Antioxidants Beyond the Vitamin Label

The most nutritionally interesting thing about apples may be what doesn’t appear on the nutrition facts panel. Apples are a significant dietary source of phenolic compounds, a broad family of plant-based antioxidants. The major players include chlorogenic acid, catechin, epicatechin, and quercetin. Each of these acts slightly differently in the body, but collectively they help neutralize unstable molecules that can damage cells.

The distribution of these compounds varies between the peel and the flesh. In the flesh, catechin, epicatechin, and chlorogenic acid dominate, making up about 97% of total phenolics. The peel, on the other hand, is rich in quercetin (bound to sugar molecules called glycosides) and epicatechin, which together account for roughly 68% of the peel’s phenolic content. The peel also contains pigment compounds called anthocyanins, particularly in red-skinned varieties, which give the fruit its color and have their own antioxidant activity.

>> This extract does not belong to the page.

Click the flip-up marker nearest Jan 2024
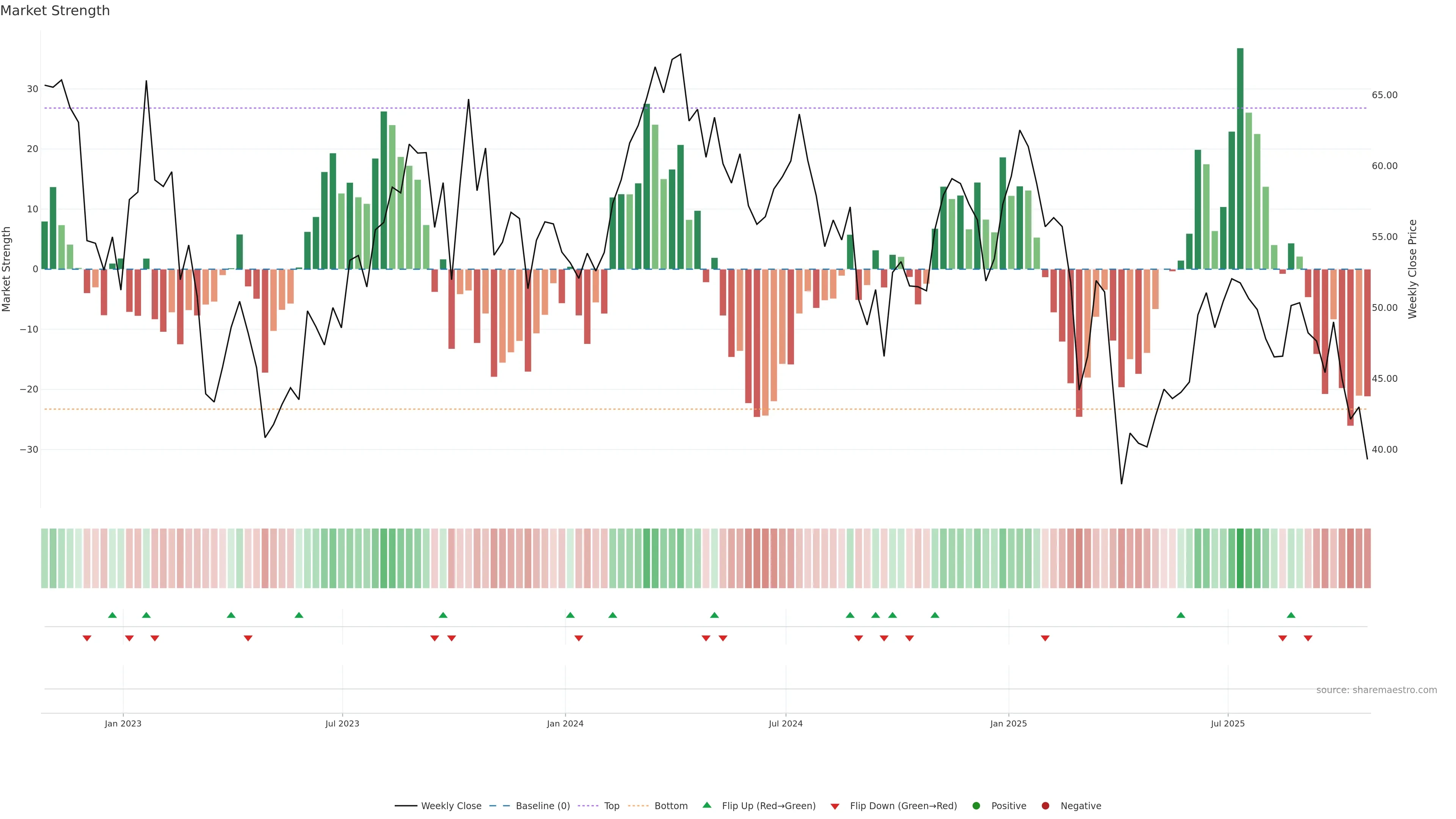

Concentrations vary widely across apple varieties. Research published in the Journal of the Science of Food and Agriculture found that total phenolic levels in apple peel ranged from about 1,157 to 5,119 micrograms per gram of dry weight depending on the cultivar. That’s a nearly fivefold difference, which means variety choice matters if you’re trying to maximize antioxidant intake. As a general rule, tart and deeply colored varieties tend to land higher on this scale.

How Storage Affects Nutrient Content

Cold storage preserves apple nutrients well. Research from Agriculture Canada found that apples stored at 0°C (32°F), the standard temperature for commercial cold storage, retained virtually all of their vitamin C over a four-and-a-half-month period, holding steady at about 7 mg per 100 grams of fruit.

Warmer storage is a different story. Apples kept at 15°C (59°F), roughly the temperature of an unheated garage or a warm countertop, lost about two-thirds of their vitamin C in just seven weeks. The takeaway is practical: refrigerate your apples. A countertop apple bowl looks nice but costs you nutrients over time, especially if the fruit sits there for more than a few days.

Processing takes a heavier toll than storage temperature. Apple juice retains negligible vitamin C after even a short shelf life, dropping to 0.2 mg or less per 100 ml within about two weeks of canning. A whole, refrigerated apple delivers far more micronutrients than the equivalent amount of juice.

How Apples Compare to Other Fruits

Apples aren’t the most nutrient-dense fruit you can eat. An orange has roughly ten times the vitamin C. A banana has nearly twice the potassium. Berries far outpace apples in total antioxidant concentration per gram.

What apples have going for them is consistency. They’re inexpensive, available year-round, store well for months without meaningful nutrient loss, and most people actually eat them regularly. A fruit you eat five days a week contributes more to your overall nutrition than a superfood that sits in the fridge until it goes bad. The combination of fiber, modest vitamins and minerals, and a diverse set of antioxidant compounds makes apples a solid everyday fruit, even if no single nutrient stands out on its own.